O elevado volume de resíduos sólidos produzidos pelo beneficiamento e processamento de matérias-primas agrícolas, a sua disposição inadequada que cria passivos ambientais, e o custo que sua destinação correta representa para a fonte geradora fazem com que seja necessário estudar formas de reaproveitamento desses materiais. Dentre os resíduos agroindustriais gerados no Brasil, se destacam no Estado do Rio Grande do Sul, os da produção vitivinícola. Portanto, este estudo propõe a utilização de resíduos vitivinícolas na preparação de materiais híbridos a serem aplicados como material adsorvente para diversas classes de contaminantes. Os novos materiais híbridos foram sintetizados a partir do método sol-gel com o precursor tetraetoxisilano (TEOS), formando uma rede de sílica tridimensional em torno dos resíduos vitivinícolas. Assim, foram desenvolvidos quatro materiais: os híbridos do bagaço (SGGB) e do engaço (SGGS), e estes seguidos de dopagem com cobre e calcinação (denominados SGGB_Cu e SGGS_Cu). A caracterização morfológica mostrou a superfície irregular e pouco porosa dos materiais. A análise estrutural indicou materiais amorfos, com as principais bandas referentes à celulose, hemicelulose e lignina da estrutura dos resíduos. Os materiais revelaram características microporosas e altas áreas superficiais específicas (aprox. 350 m² g−1). Para avaliar o desempenho dos materiais adsorventes selecionaram-se três classes de compostos: (i) corante, denominado Basic Blue 41; (ii) metal, cobre proveniente de insumo químico utilizado no próprio cultivo da uva; (iii) pesticida orgânico, mancozebe, também utilizado na lavoura de uva. A capacidade máxima de adsorção de corante alcançou aproximadamente 300 mg g−1. Os adsorventes SGGB e SGGS foram capazes de remover o cobre em baixas concentrações (1,0 a 14,0 mg L−1) e os materiais dopados com cobre (SGGB_Cu e SGGS_Cu) permaneceram eficazes na remoção do mancozeb mesmo em altas concentrações (até 7.000 mg L−1, remoção de 35%) em solução aquosa.
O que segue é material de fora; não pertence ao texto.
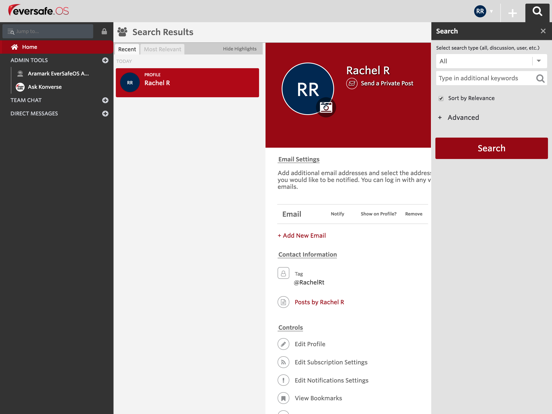Screen dimensions: 552x414
Task: Expand the Advanced search options
Action: click(x=459, y=118)
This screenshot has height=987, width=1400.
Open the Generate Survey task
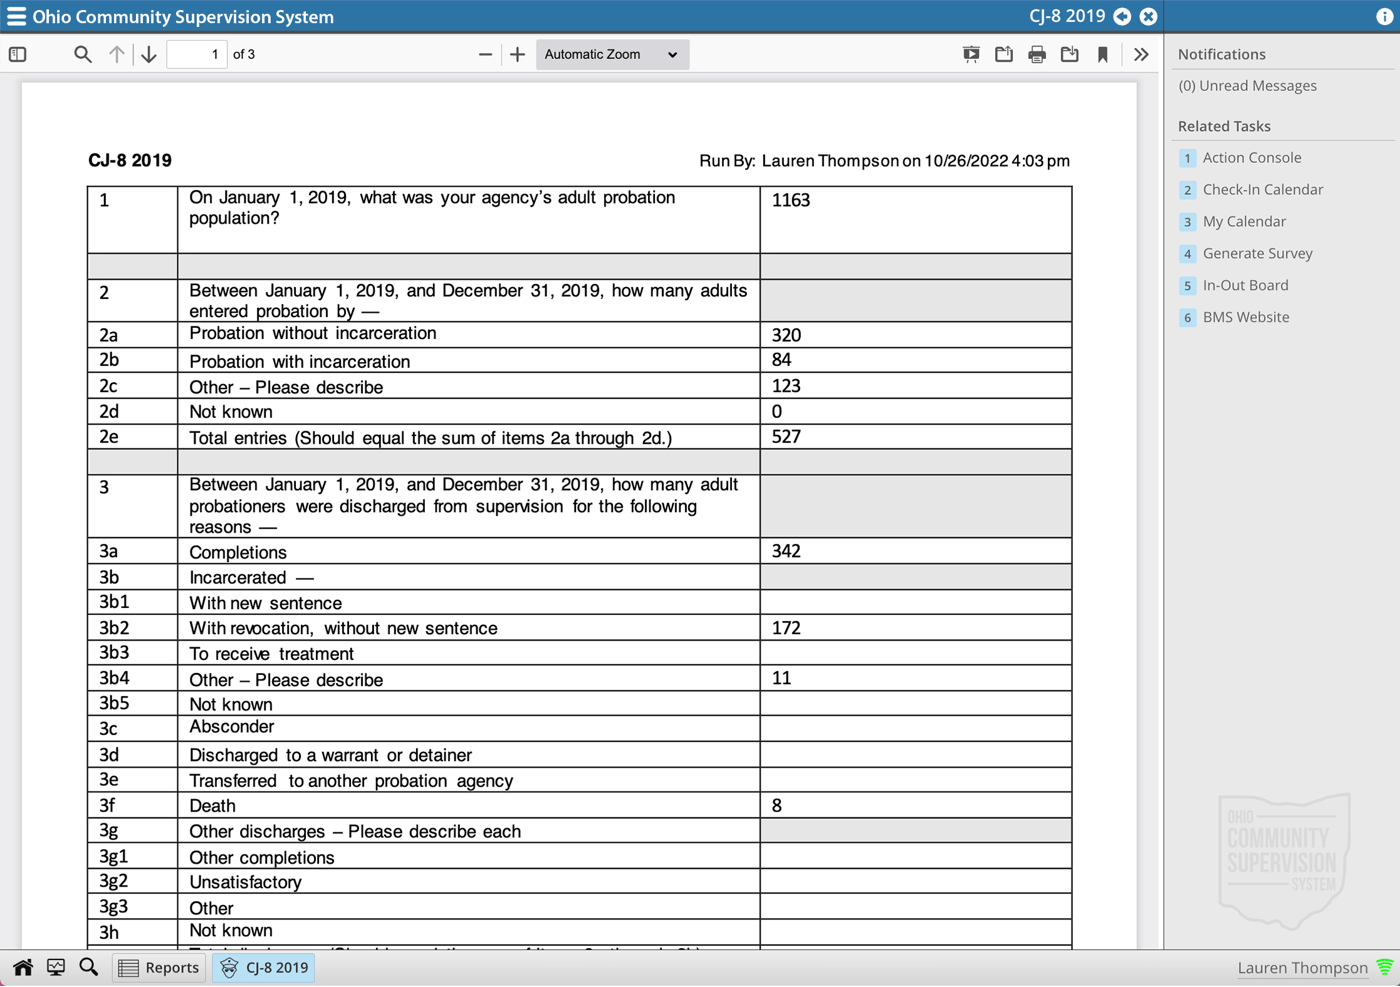pos(1257,253)
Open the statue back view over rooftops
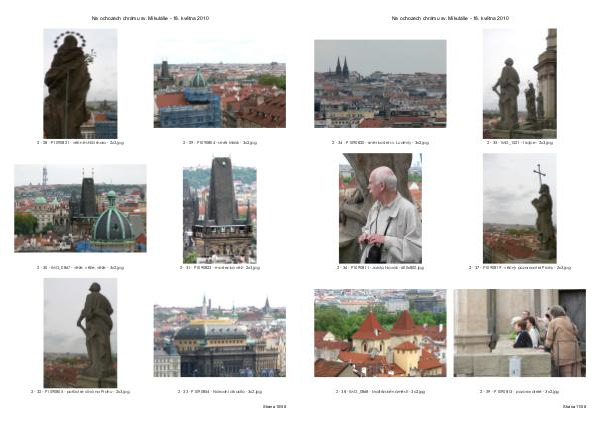This screenshot has width=600, height=424. pos(80,332)
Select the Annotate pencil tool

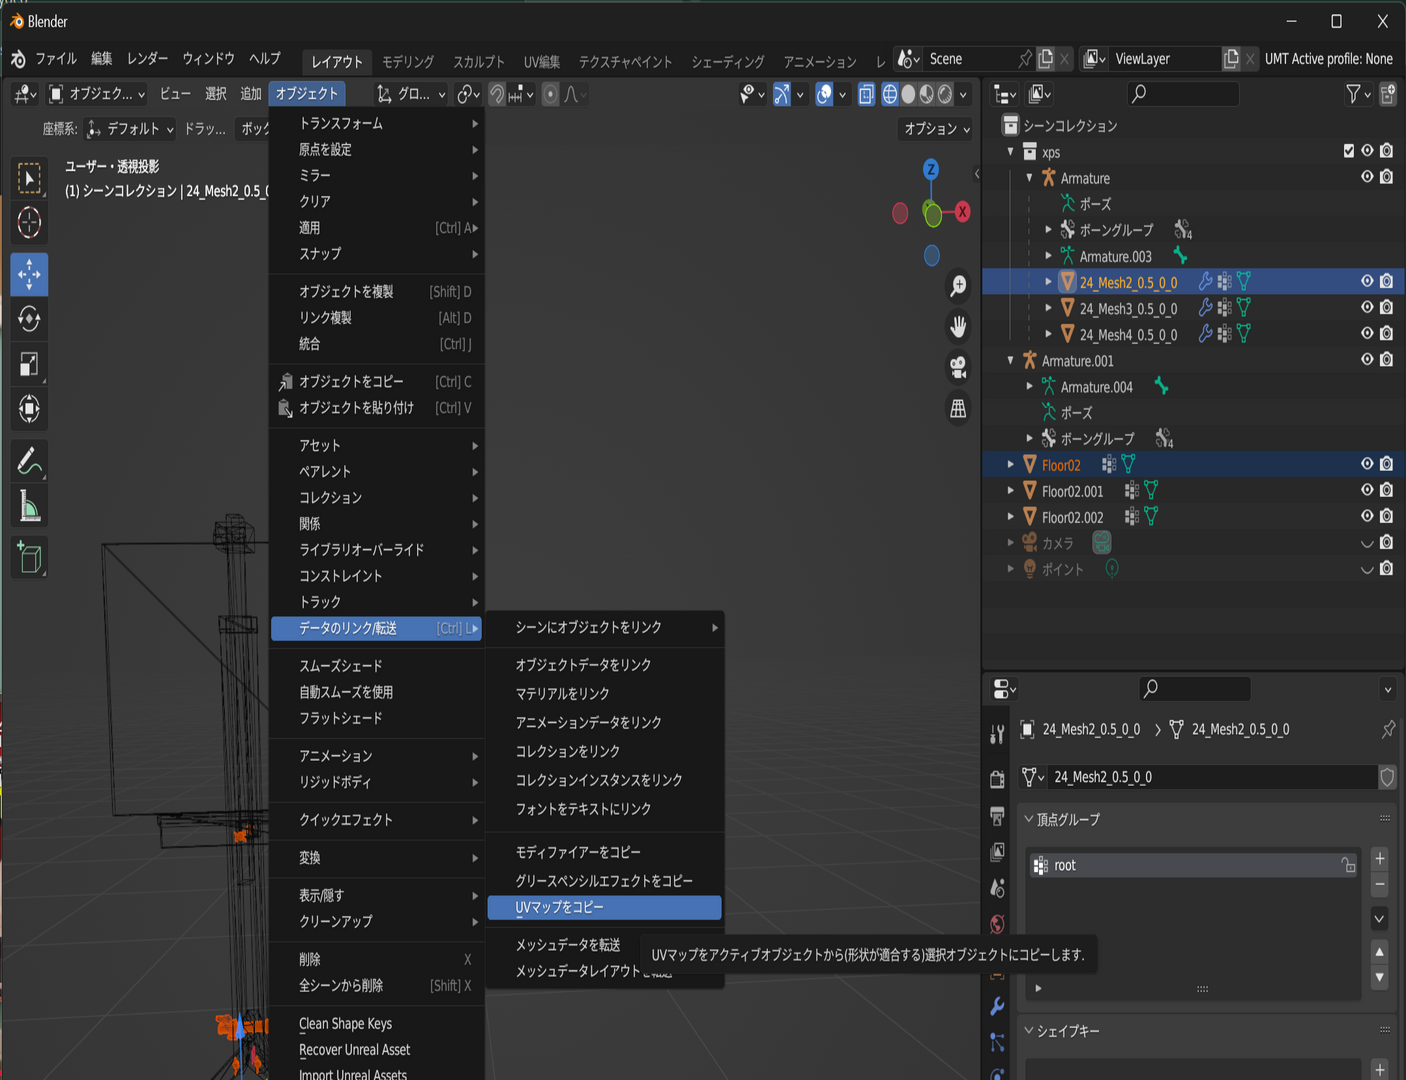[x=29, y=461]
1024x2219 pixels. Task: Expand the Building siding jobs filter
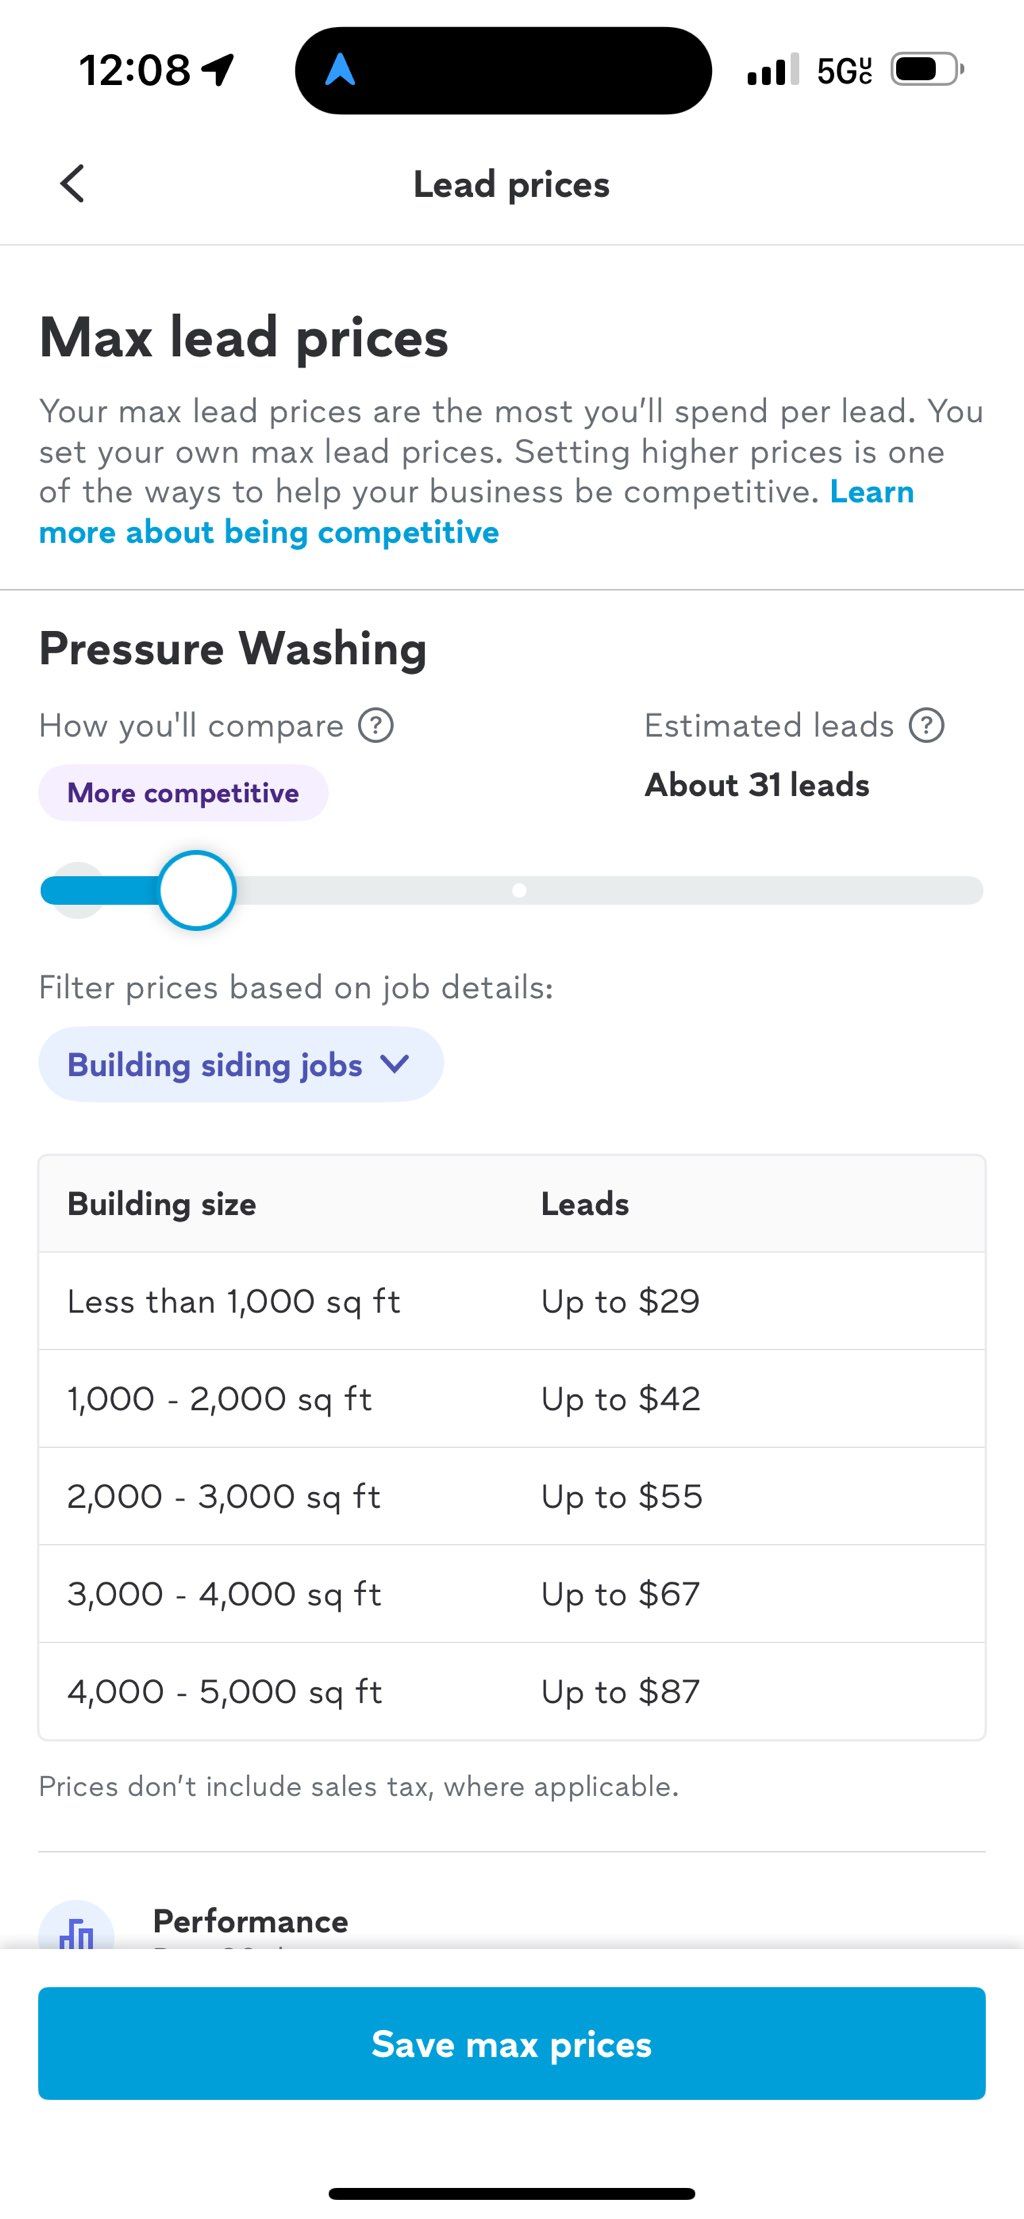[x=241, y=1065]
Dado o exposto, este trabalho apresenta uma alternativa na conversão de resíduos da vitivinicultura em materiais úteis, que podem ser empregados na remediação de águas e efluentes contaminados pelos insumos químicos utilizados no próprio cultivo da uva, fechando o ciclo do sistema de produção e promovendo a valorização dos resíduos da agroindústria do vinho.